Genomic and clinical data for 33 cancer types from The Cancer Genome Atlas (TCGA) consortium were retrieved from Broad GDAC Firehose (https://gdac.broadinstitute.org/). The patient cohorts were further stratified into 11 pan-organ systems (central nervous system (CNS), endocrine, gastrointestinal, gynecologic, head and neck, hematologic and lymphatic malignancies, melanocytic, neural-crest derived, soft tissue, thoracic, urologic).
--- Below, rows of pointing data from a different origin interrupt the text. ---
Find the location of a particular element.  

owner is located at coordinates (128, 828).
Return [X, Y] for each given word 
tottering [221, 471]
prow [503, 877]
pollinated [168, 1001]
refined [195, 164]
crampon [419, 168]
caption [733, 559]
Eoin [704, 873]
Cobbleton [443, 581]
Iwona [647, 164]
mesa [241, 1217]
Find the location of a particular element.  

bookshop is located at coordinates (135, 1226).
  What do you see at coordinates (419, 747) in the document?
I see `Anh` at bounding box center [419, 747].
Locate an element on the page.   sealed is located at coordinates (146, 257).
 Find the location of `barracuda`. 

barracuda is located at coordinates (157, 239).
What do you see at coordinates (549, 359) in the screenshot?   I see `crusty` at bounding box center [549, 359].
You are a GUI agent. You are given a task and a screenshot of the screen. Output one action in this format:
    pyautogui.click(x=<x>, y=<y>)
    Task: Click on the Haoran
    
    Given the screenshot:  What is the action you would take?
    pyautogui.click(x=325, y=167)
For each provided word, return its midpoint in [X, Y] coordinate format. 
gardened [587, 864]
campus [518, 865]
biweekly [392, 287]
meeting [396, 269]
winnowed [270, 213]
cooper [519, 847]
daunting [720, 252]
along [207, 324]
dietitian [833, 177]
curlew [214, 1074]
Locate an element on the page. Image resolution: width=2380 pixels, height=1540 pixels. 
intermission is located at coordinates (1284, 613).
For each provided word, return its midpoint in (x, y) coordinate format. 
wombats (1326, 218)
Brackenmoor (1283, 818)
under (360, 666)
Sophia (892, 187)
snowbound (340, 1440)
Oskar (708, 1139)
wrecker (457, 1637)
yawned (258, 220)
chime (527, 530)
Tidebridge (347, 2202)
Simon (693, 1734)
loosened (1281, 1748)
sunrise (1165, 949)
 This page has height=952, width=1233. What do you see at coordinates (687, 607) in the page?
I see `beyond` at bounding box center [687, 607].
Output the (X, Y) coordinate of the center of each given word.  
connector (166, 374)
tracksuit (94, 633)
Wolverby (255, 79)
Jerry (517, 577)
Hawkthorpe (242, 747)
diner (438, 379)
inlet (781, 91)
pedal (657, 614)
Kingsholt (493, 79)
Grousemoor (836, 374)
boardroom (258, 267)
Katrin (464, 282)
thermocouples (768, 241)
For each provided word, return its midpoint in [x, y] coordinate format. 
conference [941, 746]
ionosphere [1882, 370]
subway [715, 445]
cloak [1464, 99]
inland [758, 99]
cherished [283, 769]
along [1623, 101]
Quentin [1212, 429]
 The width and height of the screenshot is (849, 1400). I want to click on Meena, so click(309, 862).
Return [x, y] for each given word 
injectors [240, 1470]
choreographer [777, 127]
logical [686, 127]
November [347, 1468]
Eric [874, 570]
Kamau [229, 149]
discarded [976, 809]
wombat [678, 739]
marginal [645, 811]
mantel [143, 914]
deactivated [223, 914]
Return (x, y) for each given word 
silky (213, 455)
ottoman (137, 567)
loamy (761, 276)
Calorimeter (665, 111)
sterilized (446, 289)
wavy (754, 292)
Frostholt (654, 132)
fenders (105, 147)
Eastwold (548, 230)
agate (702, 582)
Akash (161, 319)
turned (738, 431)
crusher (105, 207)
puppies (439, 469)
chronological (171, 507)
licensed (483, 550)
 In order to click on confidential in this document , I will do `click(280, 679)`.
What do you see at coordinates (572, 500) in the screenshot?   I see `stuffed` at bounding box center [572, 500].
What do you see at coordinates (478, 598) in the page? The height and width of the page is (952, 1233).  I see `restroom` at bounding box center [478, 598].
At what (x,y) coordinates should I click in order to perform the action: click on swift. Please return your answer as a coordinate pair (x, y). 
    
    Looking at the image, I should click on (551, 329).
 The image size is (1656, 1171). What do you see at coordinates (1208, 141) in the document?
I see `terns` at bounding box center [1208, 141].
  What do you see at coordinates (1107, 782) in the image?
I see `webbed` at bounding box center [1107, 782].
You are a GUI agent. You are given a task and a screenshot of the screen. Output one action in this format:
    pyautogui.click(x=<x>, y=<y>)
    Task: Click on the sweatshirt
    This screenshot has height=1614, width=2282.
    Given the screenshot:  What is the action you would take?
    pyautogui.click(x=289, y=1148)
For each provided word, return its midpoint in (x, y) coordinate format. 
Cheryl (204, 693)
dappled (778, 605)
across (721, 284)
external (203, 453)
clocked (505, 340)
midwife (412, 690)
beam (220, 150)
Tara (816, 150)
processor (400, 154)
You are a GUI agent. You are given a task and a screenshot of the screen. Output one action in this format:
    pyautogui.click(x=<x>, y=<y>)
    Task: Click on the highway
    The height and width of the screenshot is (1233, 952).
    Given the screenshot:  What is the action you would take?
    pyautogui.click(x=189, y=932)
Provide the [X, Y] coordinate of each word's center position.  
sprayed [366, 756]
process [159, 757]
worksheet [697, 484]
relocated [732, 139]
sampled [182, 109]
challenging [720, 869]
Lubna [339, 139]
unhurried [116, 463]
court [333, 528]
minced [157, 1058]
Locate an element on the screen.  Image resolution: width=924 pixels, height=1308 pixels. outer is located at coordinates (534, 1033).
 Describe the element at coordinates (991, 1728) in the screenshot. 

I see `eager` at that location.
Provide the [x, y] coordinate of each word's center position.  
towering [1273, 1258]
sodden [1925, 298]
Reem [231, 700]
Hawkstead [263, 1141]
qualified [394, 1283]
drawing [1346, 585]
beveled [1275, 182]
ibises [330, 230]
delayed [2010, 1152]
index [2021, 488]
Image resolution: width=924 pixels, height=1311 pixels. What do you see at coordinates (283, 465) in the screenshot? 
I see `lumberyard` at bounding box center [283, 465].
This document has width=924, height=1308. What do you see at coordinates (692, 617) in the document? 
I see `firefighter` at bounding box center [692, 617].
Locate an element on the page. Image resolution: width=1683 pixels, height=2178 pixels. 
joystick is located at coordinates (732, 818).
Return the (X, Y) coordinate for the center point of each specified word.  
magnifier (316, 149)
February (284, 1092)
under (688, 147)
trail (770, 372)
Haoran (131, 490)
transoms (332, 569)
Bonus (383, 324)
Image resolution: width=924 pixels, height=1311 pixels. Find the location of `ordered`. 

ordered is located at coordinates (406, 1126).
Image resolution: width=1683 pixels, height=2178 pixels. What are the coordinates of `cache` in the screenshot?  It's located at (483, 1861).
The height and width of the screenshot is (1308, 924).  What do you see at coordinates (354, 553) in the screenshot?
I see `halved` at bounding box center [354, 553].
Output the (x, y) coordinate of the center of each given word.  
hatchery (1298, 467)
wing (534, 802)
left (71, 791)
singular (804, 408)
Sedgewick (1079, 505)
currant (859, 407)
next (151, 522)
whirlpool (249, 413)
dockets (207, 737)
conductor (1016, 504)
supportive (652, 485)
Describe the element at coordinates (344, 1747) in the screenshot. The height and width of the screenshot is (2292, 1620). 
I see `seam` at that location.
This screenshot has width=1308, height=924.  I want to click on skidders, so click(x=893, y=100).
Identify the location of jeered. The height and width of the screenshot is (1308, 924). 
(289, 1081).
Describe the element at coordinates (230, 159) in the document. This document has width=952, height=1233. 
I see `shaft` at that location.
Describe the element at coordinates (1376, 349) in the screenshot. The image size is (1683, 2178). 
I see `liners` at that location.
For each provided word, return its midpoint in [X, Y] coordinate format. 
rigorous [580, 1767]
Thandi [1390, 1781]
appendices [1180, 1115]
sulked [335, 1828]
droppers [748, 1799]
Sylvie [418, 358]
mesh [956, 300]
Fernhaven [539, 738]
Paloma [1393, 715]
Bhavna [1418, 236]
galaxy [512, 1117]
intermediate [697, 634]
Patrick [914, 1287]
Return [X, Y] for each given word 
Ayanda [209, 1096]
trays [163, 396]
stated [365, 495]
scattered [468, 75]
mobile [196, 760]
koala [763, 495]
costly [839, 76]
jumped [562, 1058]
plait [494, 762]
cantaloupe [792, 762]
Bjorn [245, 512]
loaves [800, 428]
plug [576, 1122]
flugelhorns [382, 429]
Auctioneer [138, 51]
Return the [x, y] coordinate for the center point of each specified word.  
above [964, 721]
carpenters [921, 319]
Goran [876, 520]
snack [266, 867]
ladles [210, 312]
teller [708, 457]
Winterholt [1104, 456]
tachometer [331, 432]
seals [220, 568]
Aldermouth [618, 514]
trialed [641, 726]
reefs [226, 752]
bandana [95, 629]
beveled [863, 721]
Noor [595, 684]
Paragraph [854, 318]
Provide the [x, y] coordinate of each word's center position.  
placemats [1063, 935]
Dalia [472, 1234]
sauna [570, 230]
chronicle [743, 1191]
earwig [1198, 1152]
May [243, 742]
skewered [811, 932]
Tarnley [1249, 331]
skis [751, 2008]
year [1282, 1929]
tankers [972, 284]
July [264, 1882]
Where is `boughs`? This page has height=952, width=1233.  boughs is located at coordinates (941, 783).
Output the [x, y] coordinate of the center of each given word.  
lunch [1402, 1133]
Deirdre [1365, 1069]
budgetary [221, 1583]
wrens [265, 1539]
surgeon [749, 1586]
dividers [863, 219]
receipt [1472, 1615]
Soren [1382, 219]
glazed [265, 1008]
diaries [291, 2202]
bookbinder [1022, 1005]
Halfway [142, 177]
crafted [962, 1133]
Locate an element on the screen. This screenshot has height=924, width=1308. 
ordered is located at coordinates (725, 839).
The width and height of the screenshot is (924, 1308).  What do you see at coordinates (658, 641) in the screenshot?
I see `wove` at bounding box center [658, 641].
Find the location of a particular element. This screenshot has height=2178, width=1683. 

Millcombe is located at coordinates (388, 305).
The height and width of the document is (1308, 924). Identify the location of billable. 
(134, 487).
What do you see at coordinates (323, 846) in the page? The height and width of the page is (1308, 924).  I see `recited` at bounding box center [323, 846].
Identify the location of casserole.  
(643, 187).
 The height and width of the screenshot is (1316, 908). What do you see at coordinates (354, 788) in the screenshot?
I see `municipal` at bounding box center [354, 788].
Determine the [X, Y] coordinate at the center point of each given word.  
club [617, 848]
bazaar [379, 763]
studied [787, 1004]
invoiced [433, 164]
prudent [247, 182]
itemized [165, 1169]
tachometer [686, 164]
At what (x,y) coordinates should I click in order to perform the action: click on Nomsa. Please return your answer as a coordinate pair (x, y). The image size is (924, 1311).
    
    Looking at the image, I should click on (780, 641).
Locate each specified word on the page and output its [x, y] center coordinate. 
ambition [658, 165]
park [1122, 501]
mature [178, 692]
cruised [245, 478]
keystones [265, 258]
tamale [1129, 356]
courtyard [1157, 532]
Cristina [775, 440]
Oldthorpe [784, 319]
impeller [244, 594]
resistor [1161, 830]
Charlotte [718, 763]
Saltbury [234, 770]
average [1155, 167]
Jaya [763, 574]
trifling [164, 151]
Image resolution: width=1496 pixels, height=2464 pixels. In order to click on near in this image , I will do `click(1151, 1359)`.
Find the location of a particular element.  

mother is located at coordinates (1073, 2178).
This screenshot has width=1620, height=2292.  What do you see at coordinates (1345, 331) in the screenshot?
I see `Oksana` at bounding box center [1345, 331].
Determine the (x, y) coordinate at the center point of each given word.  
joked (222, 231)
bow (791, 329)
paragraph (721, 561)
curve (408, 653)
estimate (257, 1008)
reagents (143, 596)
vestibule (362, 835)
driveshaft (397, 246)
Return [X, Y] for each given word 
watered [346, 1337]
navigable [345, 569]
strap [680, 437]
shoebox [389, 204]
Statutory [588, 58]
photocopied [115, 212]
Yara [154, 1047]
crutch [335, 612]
UNC RNASeqV2 level 3 expression (normalized RSEM) data for the 48 human NRs (AR, ESR1, ESR2, ESRRA, ESRRB, ESRRG, HNF4A, HNF4G, NR0B1, NR0B2, NR1D1, NR1D2, NR1H2, NR1H3, NR1H4, NR1I2, NR1I3, NR2C1, NR2C2, NR2E1, NR2E3, NR2F1, NR2F2, NR2F6, NR3C1, NR3C2, NR4A1, NR4A2, NR4A3, NR5A1, NR5A2, NR6A1, PGR, PPARA, PPARD, PPARG, RARA, RARB, RARG, RORA, RORB, RORC, RXRA, RXRB, RXRG, THRA, THRB, VDR; Table 2) were retrieved from Broad GDAC Firehose for 8,526 TCGA tumor specimens and 627 normal specimens. The prognostic significance of the 48 NRs was assessed using the web-based Kaplan-Meier (KM) plotter tool (http://kmplot.com/analysis/index.php?p = service&cancer = pancancer_rnaseq) with 7,489 TCGA RNA-seq datasets representing 21 different ‘Pan-Cancer’ diseases (the ESCA cohort was stratified into ESCA_A (esophageal adenocarcinoma) and ESCA_S (esophageal squamous cell carcinoma)). The patient cohorts are described in detail in Table 121.

Statistical analysis

Statistical analyses were performed using a 0.05 p-value cutoff in R/Bioconductor (version 3.6.0). All p-values are two-sided. The distribution of NR gene expression levels was evaluated in each cancer type by calculating quantile expression (Q1–Q4) using log10-transformed RNA-seq data. Expression levels were then classified as not expressed (Q1 (0–25%: -Inf to 0.98) were defined as absent and Q2 (25–50%: 0.98 to 2.32) as low expression) or expressed (Q3 (50–75%: 2.32 to 2.93) as moderate and Q4 (75–100%: 2.93 to 5.13) as high expression). The frequency of NR expression in a given cancer type was defined as absent (absent to low expression in 100% of tissues), restricted (expressed in <50% of tissues), widespread (expressed in >50%, but <100% of tissues), and ubiquitous (expressed in 100% of tissues), as described elsewhere18. The KM plotter tool first dichotomized gene expression into high and low expression using median expression as a cut-off and then constructed Kaplan-Meier plots by calculating univariate Cox proportional hazard models for the 48 genes using overall survival (OS) and log-rank test (Supplementary Figures). Hierarchical clustering of the log10-tranformed RNA-seq data and -log10-tranformed p-values (survival analysis) was performed with the pheatmap R package (version 1.0.12)22 using the Manhattan distance metric and Ward’s minimum variance method (Ward.D2). Box plots were constructed using the ggpubr (version 0.2.1.999)23 and rstatix (version 0.1.1.999)24 R packages to compare gene expression levels between cancer and normal samples with the Wilcoxon test and Benjamini-Hochberg adjusted p-values. Cancer types with no available normal samples (ACC, CESC, COAD, DLBC, LAML, LGG, MESO, OV, PAAD, READ, SARC, SKCM, TGCT, THYM, UCEC, UCS, UVM) were excluded from the analysis. The pairwise Pearson’s correlation coefficient (r) was calculated per gene pair using the basic stats R package to determine the level of co-expression. Gene expression correlation matrices were visualized using the corrplot R package with Ward D2 hierarchical clustering and P < 0.05 (95% CI) (version 0.84)25. Forest plots were used to display hazard ratios (HR) for the effect of gene expression on overall survival with the forestplot R package (version 1.9)26.